TASK STATEMENT
For each line in the material below that holds "screenshot", copy that line.

****

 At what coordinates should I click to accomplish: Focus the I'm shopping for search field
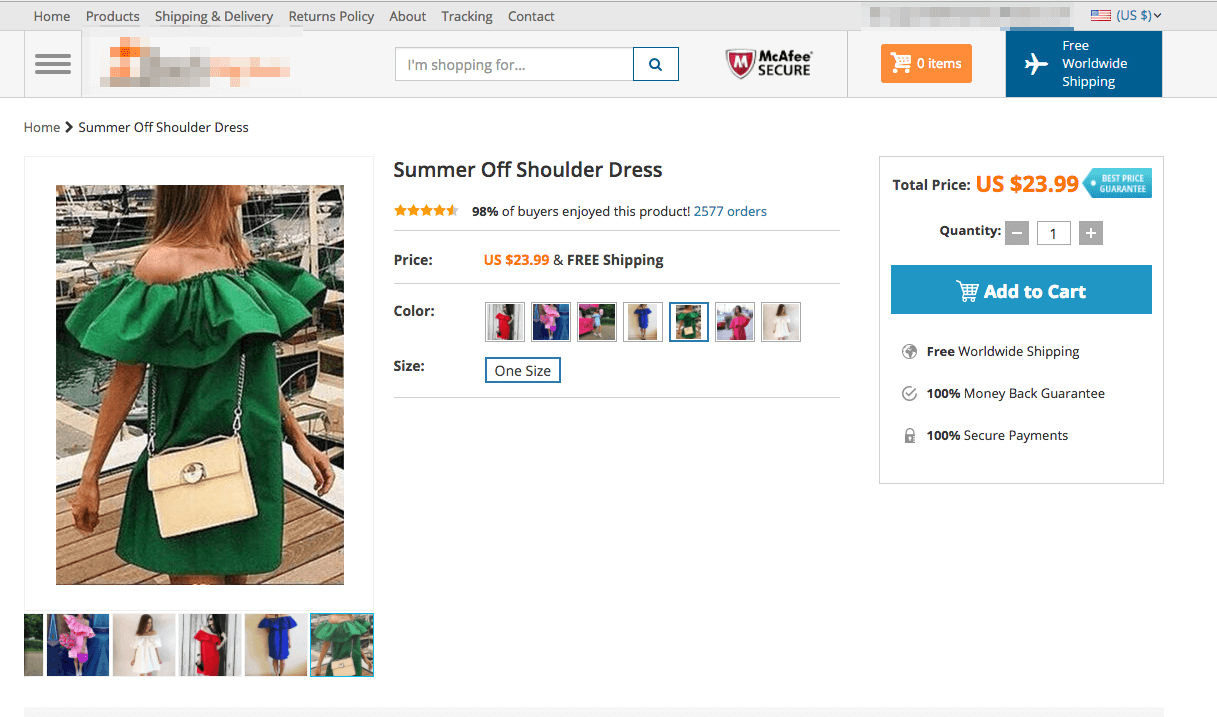(514, 64)
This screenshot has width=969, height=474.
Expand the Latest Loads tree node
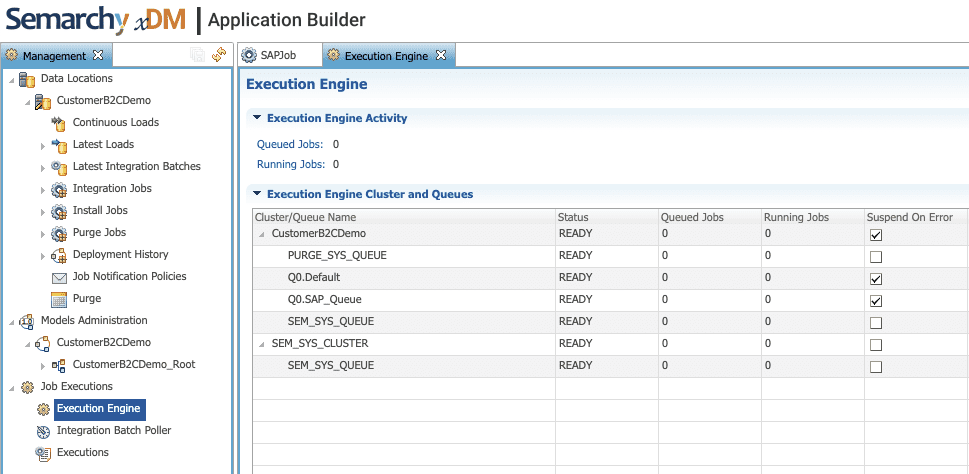(43, 145)
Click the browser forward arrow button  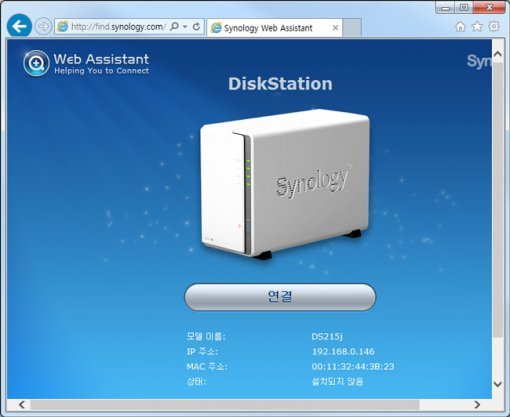pyautogui.click(x=43, y=26)
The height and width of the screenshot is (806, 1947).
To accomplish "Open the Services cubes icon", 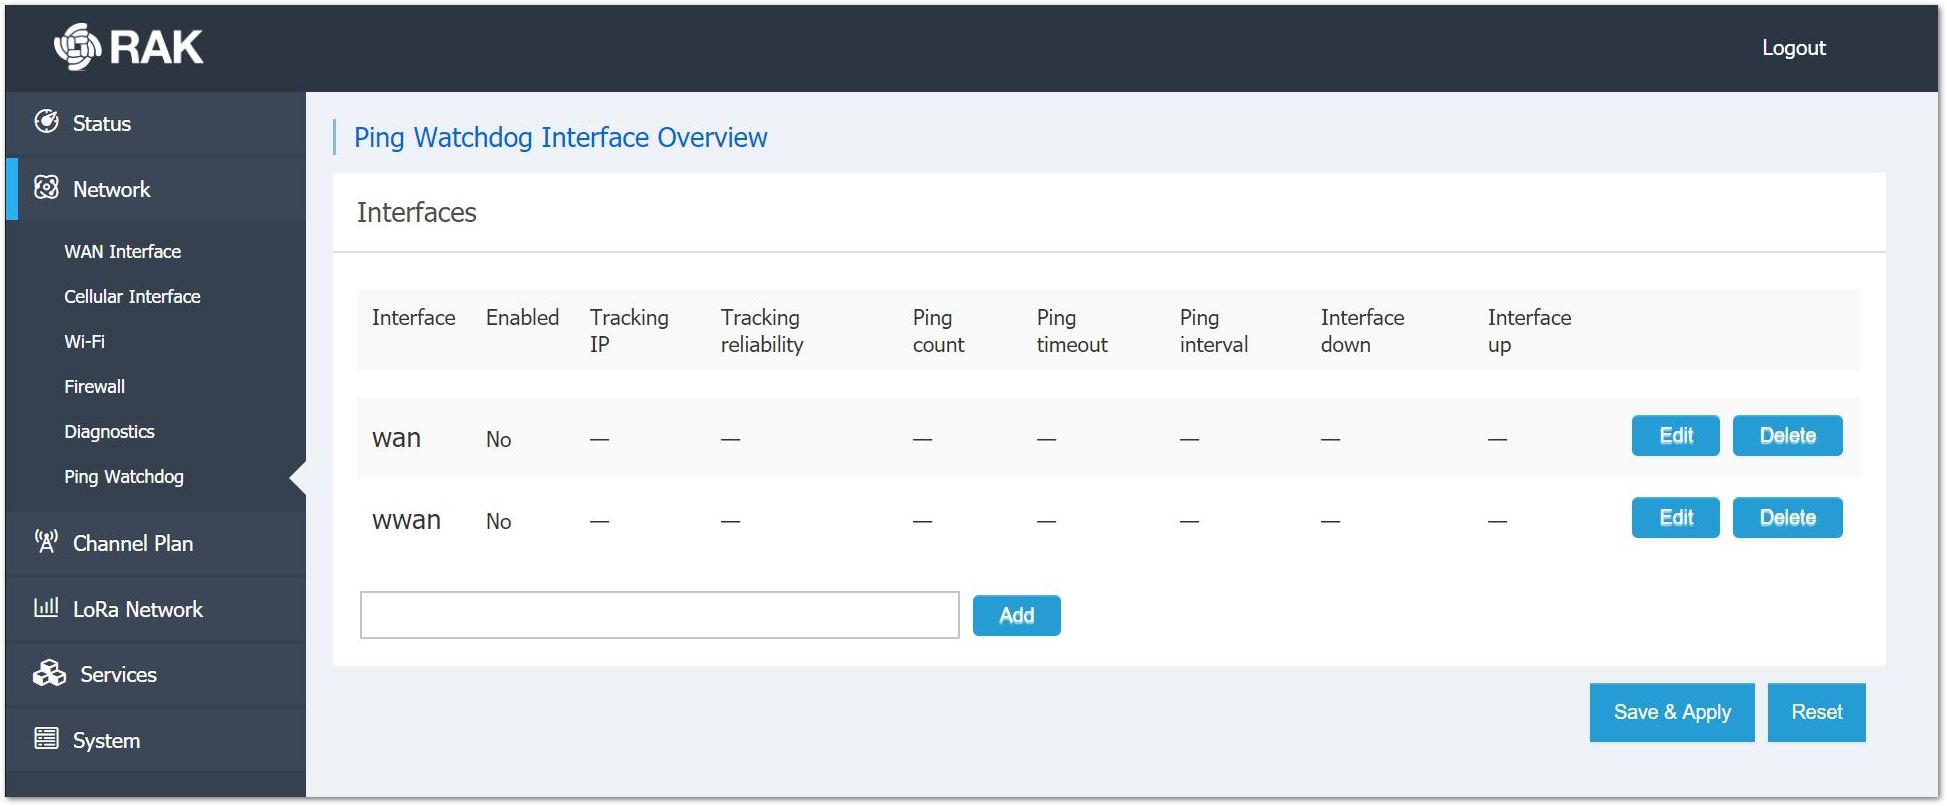I will (x=49, y=673).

****

RESPONSE
This screenshot has width=969, height=474.
The height and width of the screenshot is (806, 1947).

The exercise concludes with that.